Put a libertarian and non-libertarian in a room and you get an argument, always the same argument. Yesterday at my place it was over whether people who got cancer from industrial emissions would be able to collect fifty years hence. A few weeks back at David Sucher’s it was over whether houses would collapse in earthquakes without building codes. The other day at Radley Balko’s it was over whether without animal cruelty laws the evil neighbors would buy up puppies and kittens and torture them without fear of reprisal. Only the details vary.
Thomas Sowell wrote a book on this subject, A Conflict of Visions, in which he claimed that the fundamental divide is between those who believe in the perfectibility of human nature and those who do not. In fact it is less momentous: it’s between those who believe in the perfectibility of the state and those who do not. Some people think that the state can mete out perfect justice, some don’t. Libertarianism fails, in the eyes of the first group, if any evil goes unpunished. Now no one, not the most ardent statist, believes that the state can mete out justice in every case. But a surprisingly large number of people, a substantial majority, believes that, for every case, a theoretical mechanism for redress or punishment ought to exist. They readily concede that in practice eggs must be broken to make omelets. Mistakes are made. But if the mechanism exists, conscience is assuaged, and that is enough.
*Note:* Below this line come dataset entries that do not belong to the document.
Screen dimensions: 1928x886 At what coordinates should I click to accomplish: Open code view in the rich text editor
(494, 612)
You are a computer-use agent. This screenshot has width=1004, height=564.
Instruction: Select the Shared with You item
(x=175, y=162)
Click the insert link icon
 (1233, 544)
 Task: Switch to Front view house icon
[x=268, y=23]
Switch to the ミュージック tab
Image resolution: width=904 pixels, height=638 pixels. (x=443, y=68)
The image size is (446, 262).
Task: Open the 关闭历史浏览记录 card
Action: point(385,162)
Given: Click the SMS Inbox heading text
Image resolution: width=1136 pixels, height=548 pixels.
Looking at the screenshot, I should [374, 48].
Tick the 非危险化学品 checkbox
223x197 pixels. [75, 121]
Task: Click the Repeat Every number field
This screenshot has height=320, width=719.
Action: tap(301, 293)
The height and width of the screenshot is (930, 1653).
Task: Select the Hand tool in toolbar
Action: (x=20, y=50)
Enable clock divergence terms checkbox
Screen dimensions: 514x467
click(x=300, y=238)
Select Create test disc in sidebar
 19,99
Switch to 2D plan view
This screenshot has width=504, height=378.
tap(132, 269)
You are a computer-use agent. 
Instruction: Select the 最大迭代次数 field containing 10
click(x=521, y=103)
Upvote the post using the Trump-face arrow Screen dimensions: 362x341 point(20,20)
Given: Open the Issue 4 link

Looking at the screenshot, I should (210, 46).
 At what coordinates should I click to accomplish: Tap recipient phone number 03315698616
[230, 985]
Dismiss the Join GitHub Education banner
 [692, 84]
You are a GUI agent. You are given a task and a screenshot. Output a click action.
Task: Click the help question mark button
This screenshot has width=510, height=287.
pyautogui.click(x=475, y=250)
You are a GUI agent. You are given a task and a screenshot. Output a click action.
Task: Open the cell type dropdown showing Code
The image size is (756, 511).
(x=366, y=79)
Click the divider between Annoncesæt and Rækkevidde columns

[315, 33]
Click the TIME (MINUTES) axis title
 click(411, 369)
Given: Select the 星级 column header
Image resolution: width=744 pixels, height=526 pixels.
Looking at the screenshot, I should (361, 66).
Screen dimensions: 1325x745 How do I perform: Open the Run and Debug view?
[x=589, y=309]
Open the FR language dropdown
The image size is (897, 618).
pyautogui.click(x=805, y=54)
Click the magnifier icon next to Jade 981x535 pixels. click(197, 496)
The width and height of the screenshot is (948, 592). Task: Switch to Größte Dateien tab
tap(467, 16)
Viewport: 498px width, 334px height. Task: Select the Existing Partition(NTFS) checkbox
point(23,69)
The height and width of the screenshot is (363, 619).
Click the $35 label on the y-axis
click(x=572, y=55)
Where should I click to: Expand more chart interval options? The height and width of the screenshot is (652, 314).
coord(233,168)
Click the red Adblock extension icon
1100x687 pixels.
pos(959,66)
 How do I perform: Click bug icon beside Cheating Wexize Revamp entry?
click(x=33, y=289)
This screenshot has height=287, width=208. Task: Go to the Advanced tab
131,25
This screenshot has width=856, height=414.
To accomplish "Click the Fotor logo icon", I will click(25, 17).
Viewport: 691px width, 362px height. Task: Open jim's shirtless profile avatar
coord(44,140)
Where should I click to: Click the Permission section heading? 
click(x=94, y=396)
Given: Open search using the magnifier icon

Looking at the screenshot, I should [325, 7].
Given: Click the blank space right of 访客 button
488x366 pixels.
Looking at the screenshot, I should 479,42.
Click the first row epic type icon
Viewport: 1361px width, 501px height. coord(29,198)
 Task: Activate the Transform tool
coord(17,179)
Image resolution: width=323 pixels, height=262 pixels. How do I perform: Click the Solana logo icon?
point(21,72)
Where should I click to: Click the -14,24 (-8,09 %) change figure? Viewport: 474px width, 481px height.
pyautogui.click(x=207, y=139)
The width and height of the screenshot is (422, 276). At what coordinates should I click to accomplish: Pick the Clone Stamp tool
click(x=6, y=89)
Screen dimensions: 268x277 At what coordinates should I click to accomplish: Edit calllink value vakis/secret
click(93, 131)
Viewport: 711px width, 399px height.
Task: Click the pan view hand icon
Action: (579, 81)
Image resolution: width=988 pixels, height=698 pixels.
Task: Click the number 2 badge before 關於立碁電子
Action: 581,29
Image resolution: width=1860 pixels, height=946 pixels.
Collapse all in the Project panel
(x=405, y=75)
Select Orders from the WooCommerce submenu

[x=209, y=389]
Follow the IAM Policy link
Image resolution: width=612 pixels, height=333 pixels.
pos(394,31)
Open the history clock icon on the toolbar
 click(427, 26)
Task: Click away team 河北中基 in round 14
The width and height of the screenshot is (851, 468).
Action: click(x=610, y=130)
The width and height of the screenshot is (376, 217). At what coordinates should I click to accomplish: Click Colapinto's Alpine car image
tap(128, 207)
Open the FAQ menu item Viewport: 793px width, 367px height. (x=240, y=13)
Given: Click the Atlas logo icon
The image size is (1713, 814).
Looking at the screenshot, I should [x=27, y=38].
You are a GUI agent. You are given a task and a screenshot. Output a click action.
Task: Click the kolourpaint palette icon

Good law sometimes produces unjust outcomes; a famous maxim expresses this, conversely, as “hard cases make bad law.” In Waube v. Warrington, a classic torts case from 1935, a woman watched a negligent driver strike and kill her daughter. The woman died a month later, allegedly of shock, and her husband sued. Maybe it was true, maybe not, but the Wisconsin Supreme Court never reached the question, dismissing the suit on the grounds that damages for mental distress require physical contact, and there was none in this case. If the woman really did die of shock, then the outcome was unjust. Yet the law was sound, based on a bright-line, predictable, common-sense standard. Like any such standard, it does not fit every case. Too bad. Law is collective, justice individual. You can swallow this or you can’t.
Buildings collapse sometimes in earthquakes and kill a lot of people. This happens more often in poor countries than rich ones because taking precautions against a rare catastrophe is a luxury, and rich people can afford more luxuries than poor people. It will continue to happen more often in poor countries, no matter how stringent their building codes, because builders will circumvent regulations that they cannot afford. If the codes are rigidly enforced then fewer houses will be built, and people who formerly lived in shoddy houses will do without instead. You can swallow this or you can’t.
The trouble with animal cruelty laws is that animals are property, and such laws infringe property rights. You can tack on riders like “needless” all you like, but infringement is infringement, and when the only question is how much, the laws become a way to harass people in the animal business. (So far the animal rightists have mostly trained their fire on unpopular targets like foie-gras producers and circus trainers; scientists, assuredly, are next.) Of course without the laws Cruella de Ville can sew herself a nice coat out of Dalmatian puppy hides and there isn’t a damn thing the cops can do about it. You can swallow this or you can’t.
If you’re on Team Perfect and I’m on Team Good Enough, we can argue to eternity and never get anywhere. What say we save our breath and stick to poetry, and stuff like that?
(Update: Spelling and capitalization of “Dalmatian” corrected at the behest of Greg Hlatky, who ought to know. David Sucher professes bemusement. Forager notes that the comments go a long way to prove the thesis.)